## [Given data]
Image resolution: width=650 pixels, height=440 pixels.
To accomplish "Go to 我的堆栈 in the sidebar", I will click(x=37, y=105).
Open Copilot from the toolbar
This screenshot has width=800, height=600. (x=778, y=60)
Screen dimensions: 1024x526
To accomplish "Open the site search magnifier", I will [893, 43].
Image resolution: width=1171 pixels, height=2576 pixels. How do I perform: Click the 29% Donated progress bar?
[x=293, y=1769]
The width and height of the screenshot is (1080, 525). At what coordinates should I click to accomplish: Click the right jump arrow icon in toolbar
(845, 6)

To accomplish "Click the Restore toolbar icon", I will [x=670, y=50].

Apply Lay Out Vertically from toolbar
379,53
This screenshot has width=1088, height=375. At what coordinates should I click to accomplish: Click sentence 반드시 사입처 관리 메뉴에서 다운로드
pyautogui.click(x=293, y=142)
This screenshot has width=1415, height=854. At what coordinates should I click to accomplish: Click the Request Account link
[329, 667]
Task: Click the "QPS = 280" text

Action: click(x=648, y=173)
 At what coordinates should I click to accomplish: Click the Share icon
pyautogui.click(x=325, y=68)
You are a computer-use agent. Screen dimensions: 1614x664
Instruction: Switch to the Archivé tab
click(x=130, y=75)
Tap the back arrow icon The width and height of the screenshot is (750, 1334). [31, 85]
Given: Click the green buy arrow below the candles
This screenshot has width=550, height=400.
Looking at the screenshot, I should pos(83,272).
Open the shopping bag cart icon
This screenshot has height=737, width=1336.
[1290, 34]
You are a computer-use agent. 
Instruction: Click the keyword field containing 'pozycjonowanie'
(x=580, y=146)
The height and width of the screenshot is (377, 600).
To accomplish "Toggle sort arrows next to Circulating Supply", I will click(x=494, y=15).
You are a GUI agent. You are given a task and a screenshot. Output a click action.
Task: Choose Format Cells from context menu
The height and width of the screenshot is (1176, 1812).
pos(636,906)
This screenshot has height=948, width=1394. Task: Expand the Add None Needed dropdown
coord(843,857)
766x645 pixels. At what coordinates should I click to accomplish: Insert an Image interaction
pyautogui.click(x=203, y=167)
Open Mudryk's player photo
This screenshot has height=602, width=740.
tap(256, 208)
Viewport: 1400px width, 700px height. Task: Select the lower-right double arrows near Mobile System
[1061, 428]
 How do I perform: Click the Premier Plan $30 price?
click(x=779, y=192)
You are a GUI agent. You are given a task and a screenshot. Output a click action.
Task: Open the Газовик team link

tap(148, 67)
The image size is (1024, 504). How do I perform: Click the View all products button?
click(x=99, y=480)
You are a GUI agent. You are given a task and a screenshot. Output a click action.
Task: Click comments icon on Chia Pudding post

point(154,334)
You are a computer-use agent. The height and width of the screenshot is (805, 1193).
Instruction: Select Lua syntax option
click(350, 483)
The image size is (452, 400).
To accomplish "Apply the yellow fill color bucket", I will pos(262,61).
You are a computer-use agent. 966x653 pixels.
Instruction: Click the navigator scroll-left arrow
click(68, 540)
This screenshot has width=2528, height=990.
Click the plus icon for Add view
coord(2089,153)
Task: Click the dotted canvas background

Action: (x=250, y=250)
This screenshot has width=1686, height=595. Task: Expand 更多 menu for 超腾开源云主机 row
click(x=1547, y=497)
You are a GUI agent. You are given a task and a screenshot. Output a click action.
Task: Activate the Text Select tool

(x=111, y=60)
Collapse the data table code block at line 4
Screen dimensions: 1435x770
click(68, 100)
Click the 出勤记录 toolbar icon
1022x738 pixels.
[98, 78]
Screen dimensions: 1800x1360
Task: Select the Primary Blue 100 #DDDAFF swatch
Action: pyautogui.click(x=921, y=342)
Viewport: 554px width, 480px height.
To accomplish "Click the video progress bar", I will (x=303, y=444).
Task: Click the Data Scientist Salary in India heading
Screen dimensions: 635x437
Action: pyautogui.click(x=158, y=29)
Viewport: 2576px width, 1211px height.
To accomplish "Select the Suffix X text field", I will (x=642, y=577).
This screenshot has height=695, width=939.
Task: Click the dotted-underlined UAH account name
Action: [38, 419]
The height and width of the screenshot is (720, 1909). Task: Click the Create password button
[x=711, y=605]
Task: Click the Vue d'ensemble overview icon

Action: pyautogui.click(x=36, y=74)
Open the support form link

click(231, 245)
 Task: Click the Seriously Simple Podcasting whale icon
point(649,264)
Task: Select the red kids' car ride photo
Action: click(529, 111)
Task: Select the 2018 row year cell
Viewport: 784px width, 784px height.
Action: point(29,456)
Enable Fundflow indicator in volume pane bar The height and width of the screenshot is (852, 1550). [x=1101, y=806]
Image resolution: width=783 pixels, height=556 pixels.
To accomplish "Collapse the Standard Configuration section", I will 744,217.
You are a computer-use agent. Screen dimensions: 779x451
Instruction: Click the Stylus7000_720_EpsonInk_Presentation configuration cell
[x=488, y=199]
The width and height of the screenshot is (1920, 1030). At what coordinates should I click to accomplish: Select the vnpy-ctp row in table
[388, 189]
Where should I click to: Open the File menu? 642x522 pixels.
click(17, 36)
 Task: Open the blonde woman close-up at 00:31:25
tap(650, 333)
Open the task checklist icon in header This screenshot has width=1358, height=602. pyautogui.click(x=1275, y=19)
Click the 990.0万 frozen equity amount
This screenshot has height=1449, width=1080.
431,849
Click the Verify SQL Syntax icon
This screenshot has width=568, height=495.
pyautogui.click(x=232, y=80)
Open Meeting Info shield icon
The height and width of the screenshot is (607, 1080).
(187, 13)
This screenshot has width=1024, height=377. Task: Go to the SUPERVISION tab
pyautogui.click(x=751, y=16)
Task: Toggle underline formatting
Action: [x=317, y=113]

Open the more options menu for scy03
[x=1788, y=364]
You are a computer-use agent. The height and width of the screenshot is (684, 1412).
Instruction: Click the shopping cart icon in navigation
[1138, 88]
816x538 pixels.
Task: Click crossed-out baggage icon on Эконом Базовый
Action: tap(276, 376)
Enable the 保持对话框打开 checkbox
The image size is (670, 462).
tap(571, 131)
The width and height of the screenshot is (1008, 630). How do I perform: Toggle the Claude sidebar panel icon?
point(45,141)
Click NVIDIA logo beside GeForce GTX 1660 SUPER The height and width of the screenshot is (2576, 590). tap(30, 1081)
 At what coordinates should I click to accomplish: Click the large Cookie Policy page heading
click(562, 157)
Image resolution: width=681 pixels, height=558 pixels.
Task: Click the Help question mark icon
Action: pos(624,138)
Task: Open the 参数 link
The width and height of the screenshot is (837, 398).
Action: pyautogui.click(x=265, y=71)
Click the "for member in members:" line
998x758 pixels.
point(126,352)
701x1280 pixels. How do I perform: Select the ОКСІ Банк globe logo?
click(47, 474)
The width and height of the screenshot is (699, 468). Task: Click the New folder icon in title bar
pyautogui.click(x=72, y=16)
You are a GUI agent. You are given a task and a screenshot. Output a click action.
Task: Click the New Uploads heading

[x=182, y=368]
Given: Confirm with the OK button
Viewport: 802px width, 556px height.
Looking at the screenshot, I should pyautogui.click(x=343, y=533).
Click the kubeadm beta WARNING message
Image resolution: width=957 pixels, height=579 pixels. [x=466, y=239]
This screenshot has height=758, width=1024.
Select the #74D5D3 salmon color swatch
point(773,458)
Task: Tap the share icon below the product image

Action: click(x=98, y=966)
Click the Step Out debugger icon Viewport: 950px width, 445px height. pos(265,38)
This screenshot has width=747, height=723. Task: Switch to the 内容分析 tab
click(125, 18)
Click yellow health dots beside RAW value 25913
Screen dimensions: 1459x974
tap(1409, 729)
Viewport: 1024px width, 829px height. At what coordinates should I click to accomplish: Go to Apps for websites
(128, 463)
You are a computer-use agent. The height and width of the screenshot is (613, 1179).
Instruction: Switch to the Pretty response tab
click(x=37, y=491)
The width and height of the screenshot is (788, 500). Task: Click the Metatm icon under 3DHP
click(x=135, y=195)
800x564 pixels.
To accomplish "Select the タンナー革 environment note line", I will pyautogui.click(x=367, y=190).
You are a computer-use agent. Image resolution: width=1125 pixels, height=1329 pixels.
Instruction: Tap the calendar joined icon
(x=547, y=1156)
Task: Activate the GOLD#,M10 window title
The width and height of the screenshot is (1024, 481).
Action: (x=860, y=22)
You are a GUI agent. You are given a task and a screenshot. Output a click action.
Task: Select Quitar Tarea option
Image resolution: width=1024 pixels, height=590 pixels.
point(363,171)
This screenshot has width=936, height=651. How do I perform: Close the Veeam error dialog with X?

## [What is required]
Look through the listing, and copy each line that contains the word "with".

## [Written reply]
Given: Confirm with the OK button
This screenshot has width=936, height=651. How do I perform: Close the Veeam error dialog with X?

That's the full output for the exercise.